EXERCISE INSTRUCTIONS ->
Among the entries below, count the lines with "coordinates" in them and state the total without comment.

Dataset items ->
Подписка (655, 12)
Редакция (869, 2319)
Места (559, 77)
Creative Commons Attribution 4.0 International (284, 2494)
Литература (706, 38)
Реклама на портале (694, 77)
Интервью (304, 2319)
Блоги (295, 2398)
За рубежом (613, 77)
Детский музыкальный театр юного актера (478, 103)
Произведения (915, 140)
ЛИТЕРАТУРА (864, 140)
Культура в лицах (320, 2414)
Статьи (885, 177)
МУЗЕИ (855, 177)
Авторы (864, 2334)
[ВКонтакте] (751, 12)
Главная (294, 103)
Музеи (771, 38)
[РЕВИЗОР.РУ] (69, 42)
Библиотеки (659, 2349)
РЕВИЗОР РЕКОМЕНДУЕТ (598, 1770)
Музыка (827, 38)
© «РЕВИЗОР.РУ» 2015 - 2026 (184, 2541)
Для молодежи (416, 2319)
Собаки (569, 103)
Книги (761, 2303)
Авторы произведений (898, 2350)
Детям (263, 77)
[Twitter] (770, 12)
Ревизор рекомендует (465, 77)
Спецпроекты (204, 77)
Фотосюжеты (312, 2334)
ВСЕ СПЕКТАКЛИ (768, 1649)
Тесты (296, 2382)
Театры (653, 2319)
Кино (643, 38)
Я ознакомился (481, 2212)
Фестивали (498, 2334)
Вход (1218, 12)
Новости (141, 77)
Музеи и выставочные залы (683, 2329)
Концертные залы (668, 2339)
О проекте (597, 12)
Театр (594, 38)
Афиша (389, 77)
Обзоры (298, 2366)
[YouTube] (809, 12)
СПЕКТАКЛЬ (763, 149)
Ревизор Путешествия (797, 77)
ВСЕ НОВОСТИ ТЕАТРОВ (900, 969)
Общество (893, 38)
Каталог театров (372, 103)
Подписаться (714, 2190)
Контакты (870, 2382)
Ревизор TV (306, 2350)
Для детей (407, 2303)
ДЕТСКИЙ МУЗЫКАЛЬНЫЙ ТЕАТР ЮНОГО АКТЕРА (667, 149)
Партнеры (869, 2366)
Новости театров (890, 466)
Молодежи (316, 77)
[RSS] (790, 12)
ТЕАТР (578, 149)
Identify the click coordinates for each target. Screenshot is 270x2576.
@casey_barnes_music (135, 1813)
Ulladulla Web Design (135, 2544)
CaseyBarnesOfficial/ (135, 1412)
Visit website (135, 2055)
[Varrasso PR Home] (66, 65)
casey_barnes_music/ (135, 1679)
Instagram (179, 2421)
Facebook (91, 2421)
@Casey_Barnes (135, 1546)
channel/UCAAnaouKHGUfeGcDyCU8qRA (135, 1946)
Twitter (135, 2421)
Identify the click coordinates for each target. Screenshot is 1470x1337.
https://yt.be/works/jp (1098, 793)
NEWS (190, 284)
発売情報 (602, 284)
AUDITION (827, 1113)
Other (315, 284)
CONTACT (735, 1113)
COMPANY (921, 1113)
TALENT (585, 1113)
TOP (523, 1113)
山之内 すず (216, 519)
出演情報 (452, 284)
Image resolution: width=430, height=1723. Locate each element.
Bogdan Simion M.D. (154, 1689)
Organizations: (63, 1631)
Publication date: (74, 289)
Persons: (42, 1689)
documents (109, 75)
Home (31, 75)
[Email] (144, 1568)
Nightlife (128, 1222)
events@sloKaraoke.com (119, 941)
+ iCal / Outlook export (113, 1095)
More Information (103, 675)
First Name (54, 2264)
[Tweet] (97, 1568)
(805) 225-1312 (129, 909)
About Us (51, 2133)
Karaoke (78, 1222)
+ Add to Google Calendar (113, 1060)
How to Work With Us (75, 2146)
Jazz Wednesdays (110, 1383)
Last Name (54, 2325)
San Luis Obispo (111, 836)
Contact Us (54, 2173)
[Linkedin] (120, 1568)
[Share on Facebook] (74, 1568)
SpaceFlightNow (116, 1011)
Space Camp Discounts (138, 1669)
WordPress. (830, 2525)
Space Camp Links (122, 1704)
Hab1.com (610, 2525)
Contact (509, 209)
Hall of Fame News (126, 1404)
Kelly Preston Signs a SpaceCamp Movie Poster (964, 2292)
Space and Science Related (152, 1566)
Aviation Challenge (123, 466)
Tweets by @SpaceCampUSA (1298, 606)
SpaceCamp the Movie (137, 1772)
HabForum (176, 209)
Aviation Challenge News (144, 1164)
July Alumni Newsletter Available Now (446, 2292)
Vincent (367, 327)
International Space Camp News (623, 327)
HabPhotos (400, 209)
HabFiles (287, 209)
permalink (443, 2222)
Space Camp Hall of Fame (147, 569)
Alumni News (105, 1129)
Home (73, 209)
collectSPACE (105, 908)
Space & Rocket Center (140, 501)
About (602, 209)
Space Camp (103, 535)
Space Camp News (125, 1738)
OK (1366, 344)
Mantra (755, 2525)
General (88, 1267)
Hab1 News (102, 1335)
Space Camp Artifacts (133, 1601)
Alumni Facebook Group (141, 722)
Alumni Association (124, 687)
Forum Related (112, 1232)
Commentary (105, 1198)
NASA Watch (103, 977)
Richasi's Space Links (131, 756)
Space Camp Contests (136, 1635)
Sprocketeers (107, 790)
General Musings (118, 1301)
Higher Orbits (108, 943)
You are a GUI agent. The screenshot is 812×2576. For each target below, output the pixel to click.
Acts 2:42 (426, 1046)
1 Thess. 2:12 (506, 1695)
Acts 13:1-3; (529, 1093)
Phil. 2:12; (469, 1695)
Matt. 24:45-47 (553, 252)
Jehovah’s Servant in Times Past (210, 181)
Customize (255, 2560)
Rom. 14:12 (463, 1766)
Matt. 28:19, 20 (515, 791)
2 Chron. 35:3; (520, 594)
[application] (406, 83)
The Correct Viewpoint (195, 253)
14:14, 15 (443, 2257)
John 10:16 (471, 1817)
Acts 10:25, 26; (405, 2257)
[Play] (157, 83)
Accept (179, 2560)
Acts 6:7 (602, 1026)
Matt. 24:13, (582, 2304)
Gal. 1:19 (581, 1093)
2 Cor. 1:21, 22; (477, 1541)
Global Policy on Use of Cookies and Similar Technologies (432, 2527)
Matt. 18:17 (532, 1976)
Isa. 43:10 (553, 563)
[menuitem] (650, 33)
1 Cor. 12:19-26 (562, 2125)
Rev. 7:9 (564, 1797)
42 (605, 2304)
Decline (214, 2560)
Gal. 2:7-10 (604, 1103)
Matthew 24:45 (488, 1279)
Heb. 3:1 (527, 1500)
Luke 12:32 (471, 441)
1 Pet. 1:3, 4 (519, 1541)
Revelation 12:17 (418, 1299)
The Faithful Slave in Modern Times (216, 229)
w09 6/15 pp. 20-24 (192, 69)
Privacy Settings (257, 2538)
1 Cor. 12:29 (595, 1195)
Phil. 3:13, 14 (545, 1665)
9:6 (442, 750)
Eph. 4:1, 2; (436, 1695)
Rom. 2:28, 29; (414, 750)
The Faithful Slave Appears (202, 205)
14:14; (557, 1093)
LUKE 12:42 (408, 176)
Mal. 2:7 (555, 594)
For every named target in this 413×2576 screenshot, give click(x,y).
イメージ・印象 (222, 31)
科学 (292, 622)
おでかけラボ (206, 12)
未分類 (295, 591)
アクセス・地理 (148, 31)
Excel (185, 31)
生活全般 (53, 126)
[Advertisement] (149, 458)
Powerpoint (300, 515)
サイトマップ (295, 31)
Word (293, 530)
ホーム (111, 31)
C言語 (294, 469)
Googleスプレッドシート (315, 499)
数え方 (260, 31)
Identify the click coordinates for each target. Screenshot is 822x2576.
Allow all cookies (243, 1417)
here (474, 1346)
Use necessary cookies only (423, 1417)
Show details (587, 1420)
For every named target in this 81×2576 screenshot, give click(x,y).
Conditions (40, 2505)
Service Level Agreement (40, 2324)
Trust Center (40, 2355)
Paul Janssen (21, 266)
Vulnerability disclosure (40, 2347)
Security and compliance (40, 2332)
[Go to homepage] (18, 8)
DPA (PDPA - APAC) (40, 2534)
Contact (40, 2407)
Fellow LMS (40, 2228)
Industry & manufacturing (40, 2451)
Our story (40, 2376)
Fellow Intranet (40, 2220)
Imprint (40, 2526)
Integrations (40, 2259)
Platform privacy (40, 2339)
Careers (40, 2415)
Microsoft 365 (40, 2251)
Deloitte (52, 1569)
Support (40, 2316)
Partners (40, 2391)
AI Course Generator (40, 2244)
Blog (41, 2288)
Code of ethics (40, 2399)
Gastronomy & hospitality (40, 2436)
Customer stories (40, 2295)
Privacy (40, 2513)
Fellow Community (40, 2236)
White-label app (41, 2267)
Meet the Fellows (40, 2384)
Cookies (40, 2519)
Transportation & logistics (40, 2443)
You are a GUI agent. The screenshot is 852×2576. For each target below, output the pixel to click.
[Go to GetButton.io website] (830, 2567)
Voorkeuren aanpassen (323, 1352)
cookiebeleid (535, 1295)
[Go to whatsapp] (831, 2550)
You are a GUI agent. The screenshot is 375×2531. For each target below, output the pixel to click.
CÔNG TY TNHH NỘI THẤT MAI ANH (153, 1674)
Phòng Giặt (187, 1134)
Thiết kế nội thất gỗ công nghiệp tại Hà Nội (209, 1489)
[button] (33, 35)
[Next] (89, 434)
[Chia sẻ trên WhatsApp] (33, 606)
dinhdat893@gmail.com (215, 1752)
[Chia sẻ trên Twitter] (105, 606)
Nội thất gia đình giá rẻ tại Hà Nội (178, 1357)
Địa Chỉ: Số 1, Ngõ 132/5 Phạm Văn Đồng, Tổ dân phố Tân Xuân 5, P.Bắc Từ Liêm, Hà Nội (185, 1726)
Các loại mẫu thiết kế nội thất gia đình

REPLY ->
3